From Shanghai Daily:
SHANGHAI issued an orange alert for heavy fog this morning. It was the first orange fog warning since winter began early this month.
The Shanghai Meteorological Bureau issued a yellow alert for fog at 1am and upgraded it to orange about 5am. The alert was lowered at 10am this morning.
Four international flights, with a total of 835 passengers, were diverted from Pudong International Airport and landed at Hongqiao Airport due to heavy fog. No one was injured, Shanghai Evening Post reported today.
As it turns out, Shanghaiist was one of the 835 passengers. Last night, we bought ourselves an air ticket for the last flight out from Shenzhen to Shanghai at a super cheap rate, thinking we had snapped up a great bargain. It turned out to be a bad idea. First, the flight was delayed by an hour (okay, we have waited longer before so that wasn’t too bad). And then in Shanghai, our plane hovered for about an hour over Pudong airport, making three attempts to land but failing each time. Of course, throughout this time no explanation was being given by the pilot, leaving passengers to make up their own minds about what had gone wrong. Some thought something was wrong with the plane, others were getting frustrated, and Shanghaiist (who is quite the aviophobe) was already saying his prayers.
And then came the announcement from the Aussie pilot (we were on an Air China flight serviced by a Dragonair plane, strange) apologising for the lack of communication earlier on. He explained that there was “a bit of drama going on earlier”, and that weather conditions did not permit us to land safely. After what seemed like an eternity, when we finally landed, applause broke out among the relieved passengers. And then, as we looked out the window and with confirmation from the pilot, we found out that we had landed in Hongqiao instead of Pudong. That realisation sent half the passengers into rapture while the other half was almost about to riot, depending on where they lived or were travelling to next.

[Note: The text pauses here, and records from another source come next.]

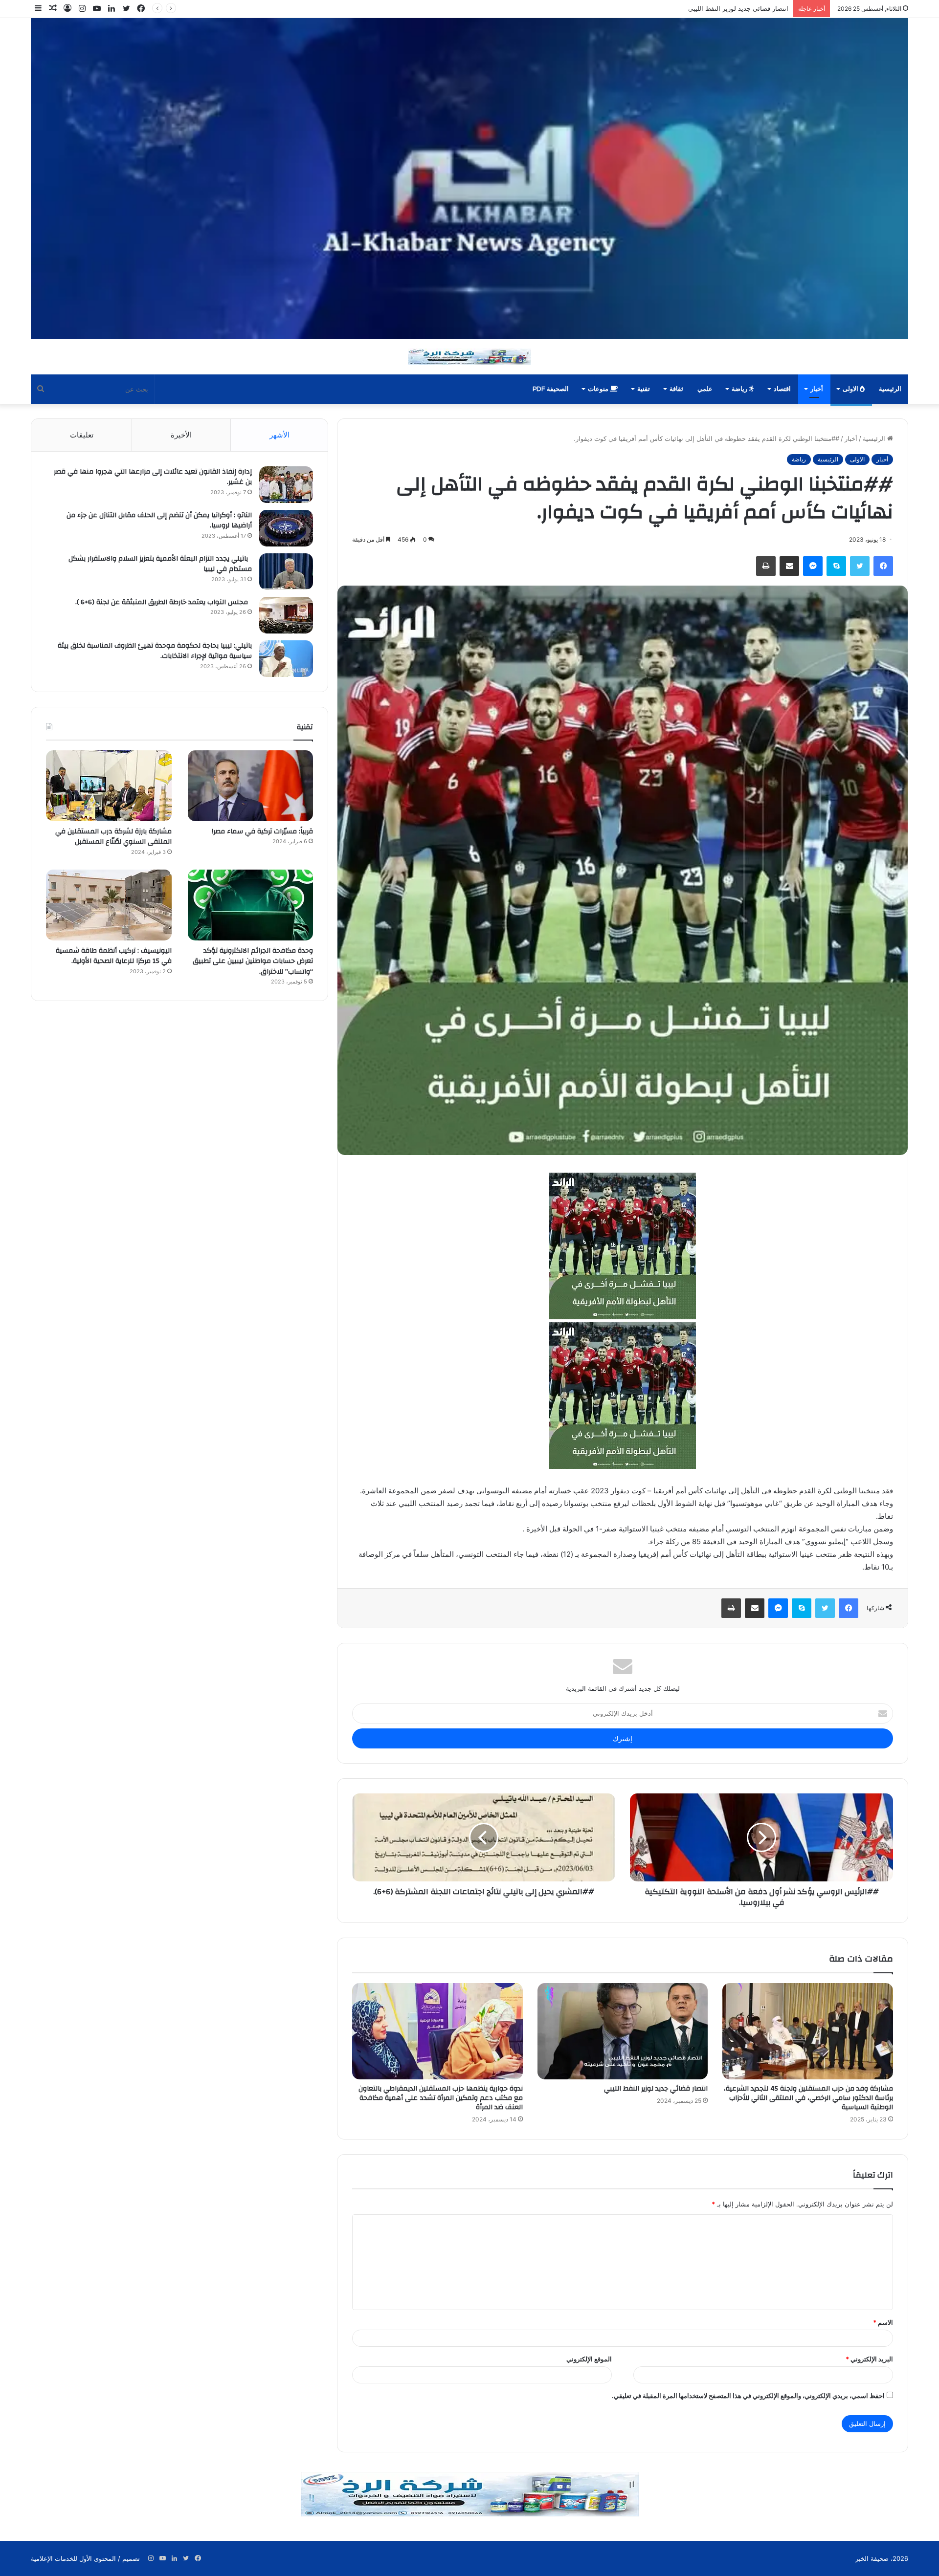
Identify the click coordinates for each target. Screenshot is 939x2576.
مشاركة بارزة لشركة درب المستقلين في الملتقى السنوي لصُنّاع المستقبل (113, 837)
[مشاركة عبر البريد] (789, 566)
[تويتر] (860, 566)
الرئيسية (890, 389)
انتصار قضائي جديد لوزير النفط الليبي (656, 2088)
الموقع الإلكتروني (589, 2359)
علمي (705, 389)
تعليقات (81, 434)
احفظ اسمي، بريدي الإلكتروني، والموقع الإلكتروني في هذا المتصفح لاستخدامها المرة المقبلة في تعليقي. (748, 2396)
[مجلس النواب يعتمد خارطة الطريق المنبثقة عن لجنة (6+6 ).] (286, 615)
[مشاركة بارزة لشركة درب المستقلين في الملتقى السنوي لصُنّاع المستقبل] (109, 785)
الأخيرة (181, 434)
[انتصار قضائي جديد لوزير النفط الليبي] (622, 2031)
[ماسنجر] (813, 566)
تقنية (643, 389)
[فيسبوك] (883, 566)
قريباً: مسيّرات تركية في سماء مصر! (261, 831)
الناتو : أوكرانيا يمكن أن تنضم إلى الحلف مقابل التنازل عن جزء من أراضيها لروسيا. (159, 520)
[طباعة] (766, 566)
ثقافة (676, 389)
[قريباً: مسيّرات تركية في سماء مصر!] (250, 785)
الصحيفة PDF (551, 389)
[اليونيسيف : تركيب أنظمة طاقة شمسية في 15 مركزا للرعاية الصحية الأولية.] (109, 905)
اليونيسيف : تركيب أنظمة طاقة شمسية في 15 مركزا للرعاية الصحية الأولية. (114, 956)
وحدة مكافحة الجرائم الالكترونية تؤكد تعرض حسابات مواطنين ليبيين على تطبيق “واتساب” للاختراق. (253, 961)
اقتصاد (782, 389)
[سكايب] (836, 566)
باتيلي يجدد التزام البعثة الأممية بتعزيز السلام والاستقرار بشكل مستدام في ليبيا (160, 564)
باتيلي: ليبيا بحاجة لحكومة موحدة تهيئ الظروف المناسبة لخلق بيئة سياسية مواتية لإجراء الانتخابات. (155, 651)
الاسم (883, 2322)
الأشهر (279, 434)
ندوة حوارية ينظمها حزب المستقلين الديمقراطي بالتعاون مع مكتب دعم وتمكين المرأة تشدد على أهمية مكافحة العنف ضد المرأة (615, 8)
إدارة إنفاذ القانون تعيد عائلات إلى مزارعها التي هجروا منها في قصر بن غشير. (153, 477)
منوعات (599, 389)
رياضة (740, 389)
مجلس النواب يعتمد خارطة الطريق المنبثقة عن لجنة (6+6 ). (163, 602)
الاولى (851, 389)
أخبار (816, 389)
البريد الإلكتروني (869, 2359)
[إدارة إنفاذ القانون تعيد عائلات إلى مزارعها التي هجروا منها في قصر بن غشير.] (286, 484)
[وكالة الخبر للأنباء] (469, 178)
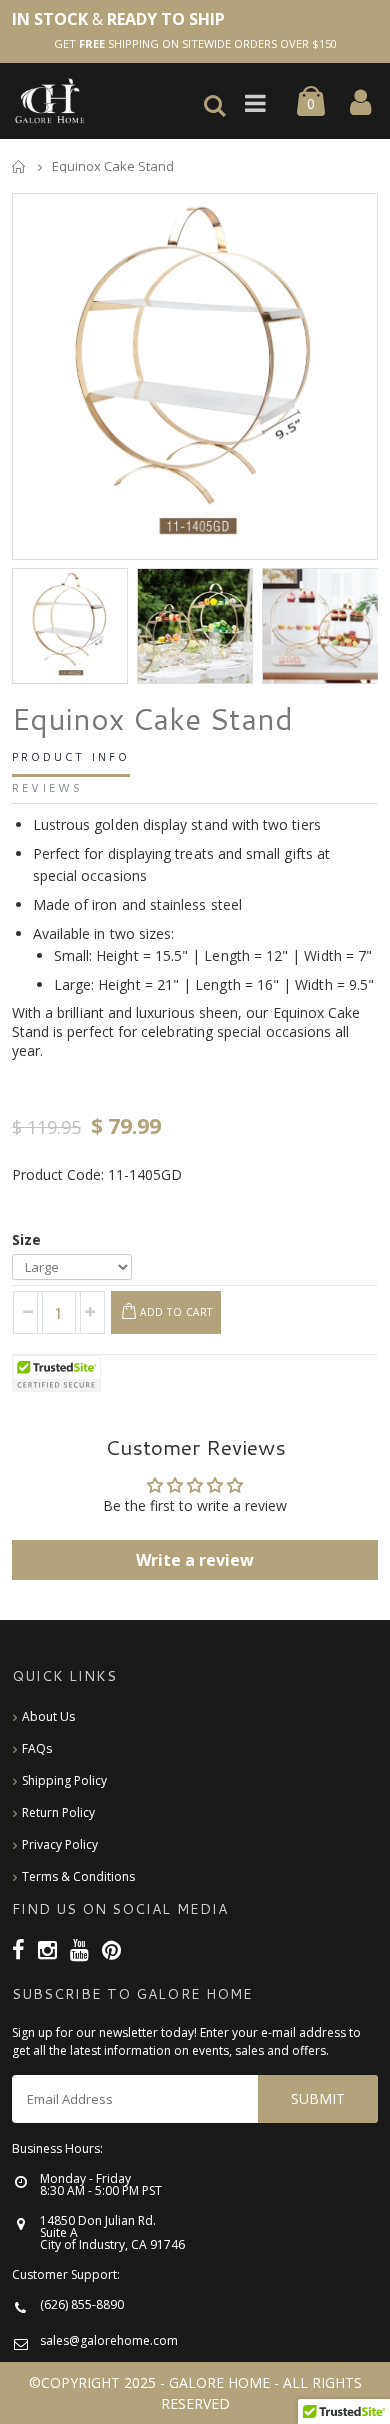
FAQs (37, 1748)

As usual, the impatient ones were rushing to the overhead compartments to get their luggage even before the plane had found a place to park, and various scuffles soon broke out between the passengers and the flight attendants. Well, as it turned out, we would sit for another 30 minutes or so on the tarmac, because as the pilot later explained, ground services at Hongqiao had already shut for the night and they were waiting for the staff to get back to work!
It was around 2am when we finally got out of the airport, but as we soon found out this would not be the last challenge of the evening. There was not a single taxi in sight. And the unlicensed cabbies were all quoting impossible prices. We were exhausted, frustrated and cold. And airport staff did absolutely nothing to help, leaving passengers stranded out there in the dark winter night.
1. Are they seriously telling us this air pollution problem is not a disaster waiting to happen? Our own experience (and that of our friends) suggest that fog alerts have been issued with greater and greater frequency, causing massive disruptions to air transport schedules. Hell, if you can barely see anything out your plane window, do you think the pilot would have the confidence to make a safe landing?
2. Should Air China not compensate its passengers for its flight delay, especially when the delay caused its passengers to be left stranded at the airport without public transport options? Also, should Air China not be expected to arrange for transport for those passengers wanting to go to Pudong? Surely this is not the kind of service one expects from a member airline of the Star Alliance!
3. Should Hongqiao Airport not develop more contingency plans for weather exigencies? Like having its ground services stay later during times of bad weather? Or ensuring an ample supply of taxis for unexpected late night flights? Nobody expects them to be able to part the Red Sea, but surely this would be a nice gesture that any passenger would appreciate?